_Task description_:
Output the records as a Markdown table with the columns "No." and "Entry," starting from the beginning of the records and going on through the line containing "March 2025 (313, 664)". Omit blank lines and leave out the pictures.

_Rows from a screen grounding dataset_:
— start —

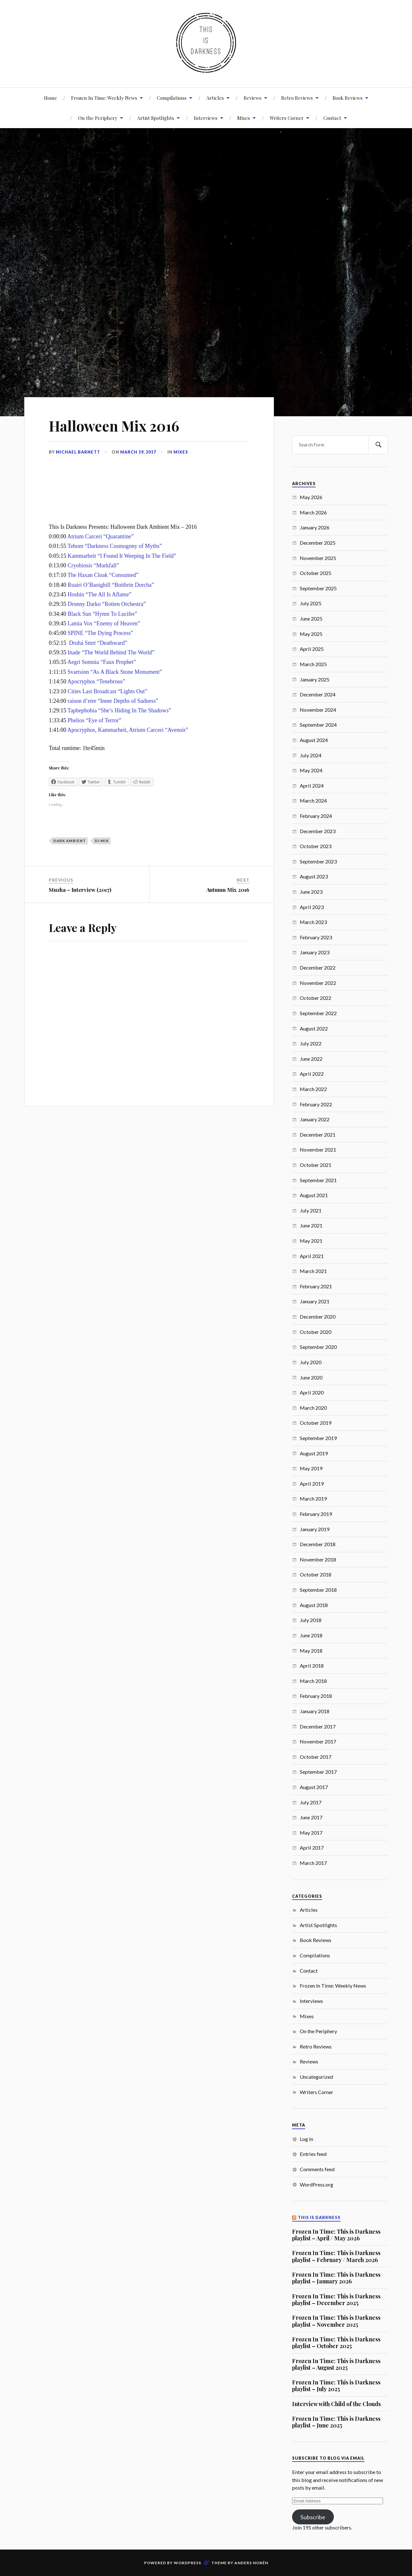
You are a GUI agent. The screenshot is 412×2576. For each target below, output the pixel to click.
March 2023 (313, 922)
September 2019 (318, 1438)
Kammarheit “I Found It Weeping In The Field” (122, 556)
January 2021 (314, 1301)
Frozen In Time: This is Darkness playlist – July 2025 (336, 2385)
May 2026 (311, 497)
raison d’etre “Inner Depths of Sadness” (113, 701)
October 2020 (315, 1332)
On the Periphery (318, 2031)
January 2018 (314, 1711)
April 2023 (312, 907)
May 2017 (311, 1833)
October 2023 (315, 846)
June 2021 (311, 1225)
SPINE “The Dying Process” (100, 633)
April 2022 (312, 1074)
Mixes (243, 117)
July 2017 (310, 1802)
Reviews (252, 97)
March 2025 (313, 664)
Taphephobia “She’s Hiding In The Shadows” (119, 710)
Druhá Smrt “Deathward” (98, 643)
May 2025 (311, 634)
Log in (306, 2139)
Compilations (172, 97)
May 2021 (311, 1241)
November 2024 (318, 710)
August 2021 (314, 1195)
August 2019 (314, 1453)
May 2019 (311, 1468)
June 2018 (311, 1635)
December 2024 (317, 694)
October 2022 (315, 998)
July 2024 (310, 755)
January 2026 (314, 527)
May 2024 (311, 770)
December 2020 (317, 1316)
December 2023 (317, 831)
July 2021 (310, 1210)
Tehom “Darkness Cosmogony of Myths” (115, 546)
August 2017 (314, 1787)
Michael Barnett (78, 452)
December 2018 (317, 1544)
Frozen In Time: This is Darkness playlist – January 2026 (336, 2278)
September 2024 (318, 725)
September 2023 (318, 861)
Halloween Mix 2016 (114, 425)
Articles (215, 97)
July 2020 (310, 1362)
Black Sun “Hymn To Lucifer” (102, 614)
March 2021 (313, 1271)
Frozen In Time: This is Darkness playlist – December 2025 (336, 2299)
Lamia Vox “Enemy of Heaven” (104, 623)
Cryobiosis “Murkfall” (93, 565)
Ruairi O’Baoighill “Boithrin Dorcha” (111, 585)
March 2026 (313, 512)
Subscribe (312, 2517)
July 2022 (310, 1043)
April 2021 (312, 1256)
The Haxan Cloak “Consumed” (103, 575)
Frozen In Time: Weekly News (104, 97)
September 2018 (318, 1590)
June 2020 (311, 1377)
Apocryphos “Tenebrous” (96, 681)
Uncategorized (316, 2077)
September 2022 (318, 1013)
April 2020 (312, 1392)
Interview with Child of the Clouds (336, 2403)
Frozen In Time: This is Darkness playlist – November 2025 (336, 2321)
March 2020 (313, 1408)
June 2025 (311, 618)
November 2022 (318, 983)
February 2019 (316, 1514)
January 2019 (314, 1529)
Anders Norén (251, 2562)
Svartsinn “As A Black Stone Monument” (114, 672)
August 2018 (314, 1605)
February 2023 (316, 937)
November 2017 (318, 1741)
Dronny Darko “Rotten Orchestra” (107, 604)
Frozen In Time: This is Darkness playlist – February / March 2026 (336, 2256)
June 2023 (311, 892)
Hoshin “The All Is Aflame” (99, 594)
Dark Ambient (69, 841)
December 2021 (317, 1135)
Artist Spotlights (155, 117)
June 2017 (311, 1817)
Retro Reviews (297, 97)
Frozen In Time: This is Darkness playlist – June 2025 (336, 2422)
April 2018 (312, 1666)
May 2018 (311, 1651)
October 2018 (315, 1574)
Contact (332, 117)
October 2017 (315, 1757)
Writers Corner (287, 117)
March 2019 (313, 1498)
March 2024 (313, 800)
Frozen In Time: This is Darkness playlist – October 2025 (336, 2342)
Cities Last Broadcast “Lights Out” (107, 691)
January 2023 (314, 952)
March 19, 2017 (138, 452)
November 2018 (318, 1559)
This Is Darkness (319, 2217)
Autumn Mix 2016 (227, 889)
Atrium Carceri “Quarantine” (100, 536)
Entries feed (313, 2154)
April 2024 (312, 785)
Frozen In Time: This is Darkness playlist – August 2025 (336, 2364)
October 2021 (315, 1165)
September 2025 (318, 588)
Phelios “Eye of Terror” (94, 720)
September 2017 (318, 1772)
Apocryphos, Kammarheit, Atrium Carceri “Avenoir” (127, 730)
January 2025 (314, 679)
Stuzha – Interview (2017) (80, 889)
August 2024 (314, 740)
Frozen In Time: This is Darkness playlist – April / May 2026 (336, 2235)
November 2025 (318, 558)
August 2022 (314, 1028)
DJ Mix (102, 841)
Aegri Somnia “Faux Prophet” (101, 662)
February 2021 (316, 1286)
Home (50, 97)
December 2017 (317, 1726)
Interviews (205, 117)
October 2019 (315, 1423)
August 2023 (314, 876)
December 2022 (317, 967)
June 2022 (311, 1059)
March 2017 (313, 1863)
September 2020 (318, 1347)
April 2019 (312, 1484)
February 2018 (316, 1696)
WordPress (187, 2562)
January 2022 (314, 1119)
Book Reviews (348, 97)
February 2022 (316, 1104)
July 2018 (310, 1620)
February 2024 (316, 816)
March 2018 (313, 1681)
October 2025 (315, 573)
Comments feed (317, 2169)
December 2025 (317, 543)
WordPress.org (316, 2184)
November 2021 (318, 1149)
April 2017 (312, 1848)
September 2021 (318, 1180)
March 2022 (313, 1089)
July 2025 (310, 603)
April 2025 (312, 649)
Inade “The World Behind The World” (111, 652)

— end —

_Exercise answer_:
| No. | Entry |
|---|---|
| 1 | You are a GUI agent. The screenshot is 412×2576. For each target below, output the pixel to click. |
| 2 | March 2023 (313, 922) |
| 3 | September 2019 (318, 1438) |
| 4 | Kammarheit “I Found It Weeping In The Field” (122, 556) |
| 5 | January 2021 (314, 1301) |
| 6 | Frozen In Time: This is Darkness playlist – July 2025 (336, 2385) |
| 7 | May 2026 (311, 497) |
| 8 | raison d’etre “Inner Depths of Sadness” (113, 701) |
| 9 | October 2020 (315, 1332) |
| 10 | On the Periphery (318, 2031) |
| 11 | January 2018 (314, 1711) |
| 12 | April 2023 (312, 907) |
| 13 | May 2017 (311, 1833) |
| 14 | October 2023 (315, 846) |
| 15 | June 2021 (311, 1225) |
| 16 | SPINE “The Dying Process” (100, 633) |
| 17 | April 2022 (312, 1074) |
| 18 | Mixes (243, 117) |
| 19 | July 2017 (310, 1802) |
| 20 | Reviews (252, 97) |
| 21 | March 2025 (313, 664) |